▶ _WHAT TO WORK ON_
1. According to the abstract, how many of the 64 enrolled patients had an associated thyroid disease?
2. Output, word for word, the part of the abstract that begins with the words containing "Conclusions: Thyroid disease" and ends with "with major complications.".

▶ _GIVEN TEXT_
Background: Thyroid disease and hyperparathyroidism are the most common endocrine disorders. The incidence of thyroid disease in patients with hyperparathyroidism ranges in the different series from 17 to 84%, and thyroid cancer occurs with an incidence ranging from 2 to 15%.
Aim: The aim of our study was to analyze the management of elderly patients with concomitant thyroid and parathyroid disease in order to define the best surgical therapeutic strategy and avoid reoperations associated with a higher risk of complications.
Methods: All consecutive patients (64 patients, age range 60-75 years), undergoing surgery for hyperparathyroidism, from January 2011 to June 2014, were retrospectively evaluated. Enrolled patients were divided into two study groups of patients affected by hyperparathyroidism with or without a concomitant thyroid disease.
Results: Out of 64 patients enrolled in our study (24 men, age range 60-75 years), affected by hyperparathyroidism, 34 had an associated thyroid disease and were treated with total thyroidectomy and parathyroidectomy. The group, who underwent parathyroidectomy associated with thyroidectomy, had no greater complications than the group receiving only parathyroidectomy.
Conclusions: Thyroid disease must be excluded in patients affected by hyperparathyroidism. It is difficult to determine whether hyperparathyroidism can be considered a risk factor for thyroid disease, but an accurate preoperative study is essential for a surgery able to treat both thyroid and parathyroid disease. In this way, we avoid the elderly patient, with associated morbidity and increased surgical risk, to undergo a reoperation for thyroid disease, burdened with major complications.
Keywords: Hyperparathyroidism; Parathyroidectomy; Thyroid disease; Thyroidectomy.

▶ _MATERIAL SUPPLIED_
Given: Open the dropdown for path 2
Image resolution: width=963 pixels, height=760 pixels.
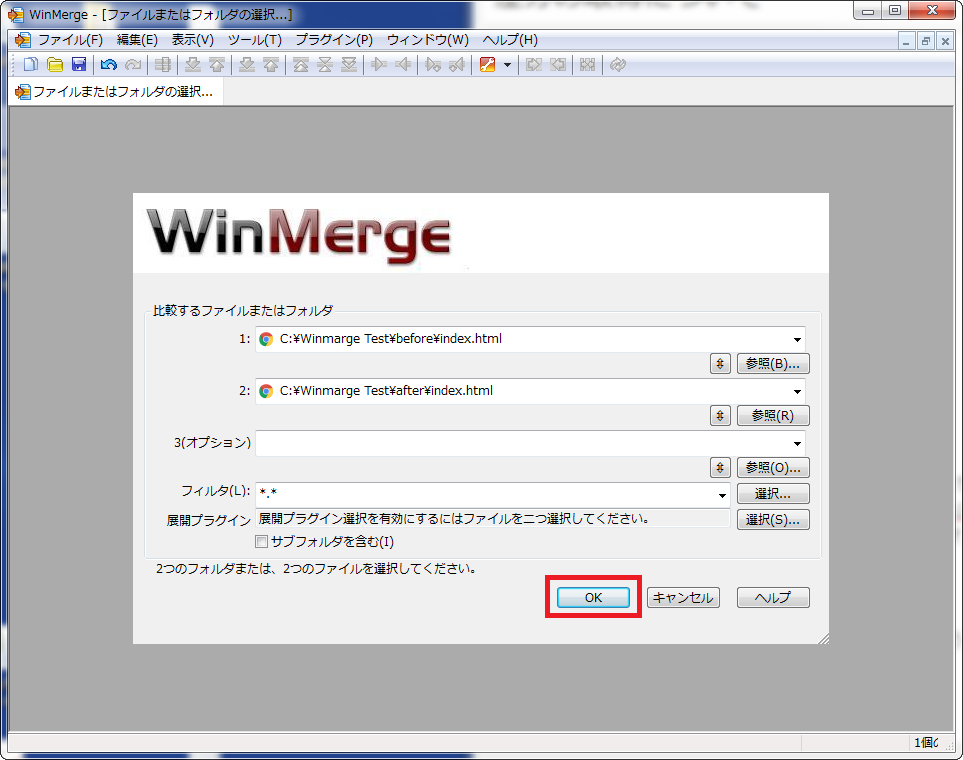Looking at the screenshot, I should pos(797,390).
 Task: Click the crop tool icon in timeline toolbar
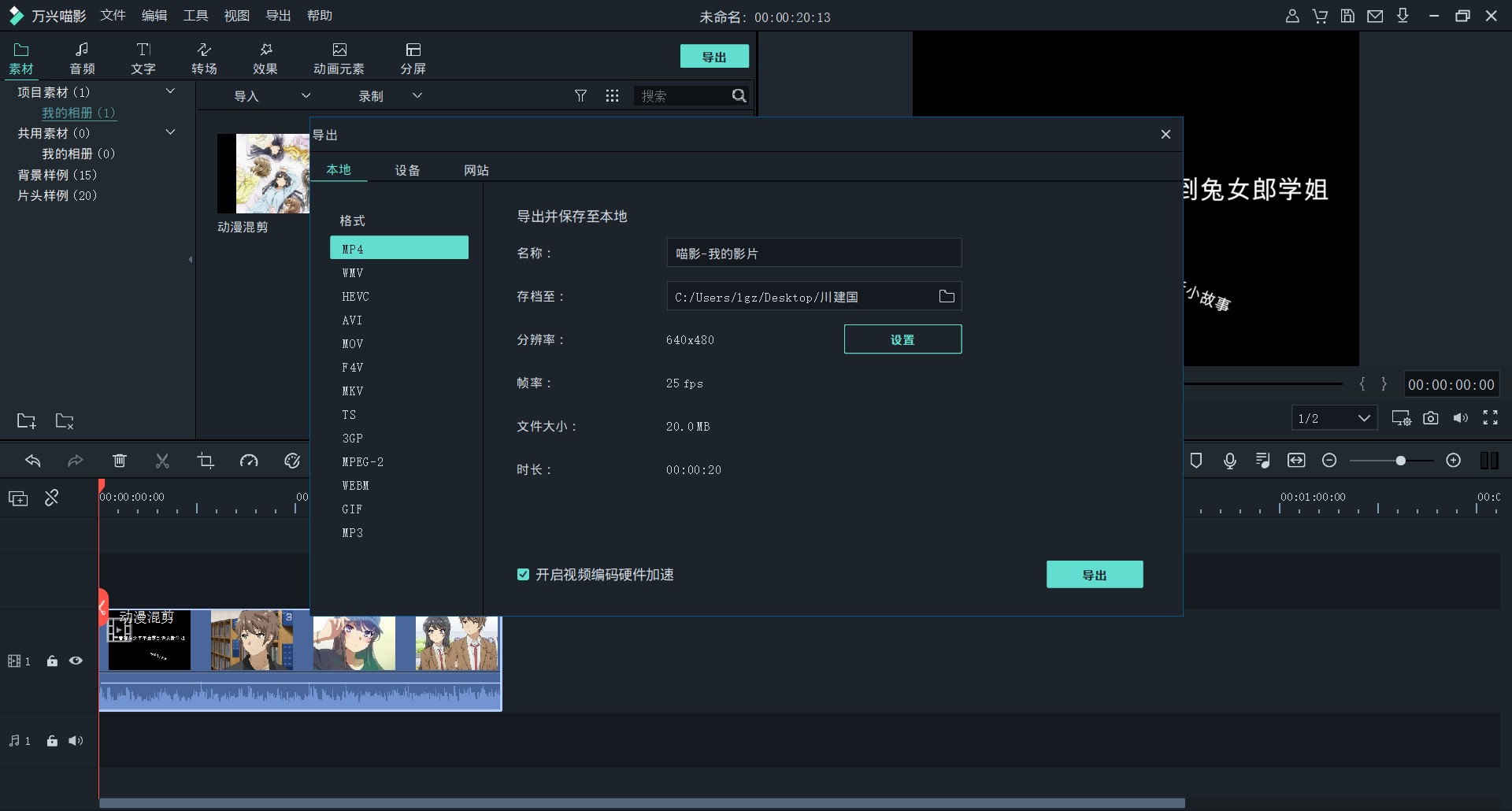point(206,461)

▶ _RESPONSES PER TASK_
1. 34 patients.

2.
Conclusions: Thyroid disease must be excluded in patients affected by hyperparathyroidism. It is difficult to determine whether hyperparathyroidism can be considered a risk factor for thyroid disease, but an accurate preoperative study is essential for a surgery able to treat both thyroid and parathyroid disease. In this way, we avoid the elderly patient, with associated morbidity and increased surgical risk, to undergo a reoperation for thyroid disease, burdened with major complications.